> **DATA**:
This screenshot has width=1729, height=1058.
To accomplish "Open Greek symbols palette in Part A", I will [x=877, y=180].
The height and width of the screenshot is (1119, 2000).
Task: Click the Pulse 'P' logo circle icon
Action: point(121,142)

> **WHAT TO PRODUCE**:
Update the entries above by changing "palette" to "panel" and leaving everything else unchanged.

> **SOLUTION TO THIS EXERCISE**:
This screenshot has width=1729, height=1058.
To accomplish "Open Greek symbols panel in Part A", I will [x=877, y=180].
The height and width of the screenshot is (1119, 2000).
Task: Click the Pulse 'P' logo circle icon
Action: point(121,142)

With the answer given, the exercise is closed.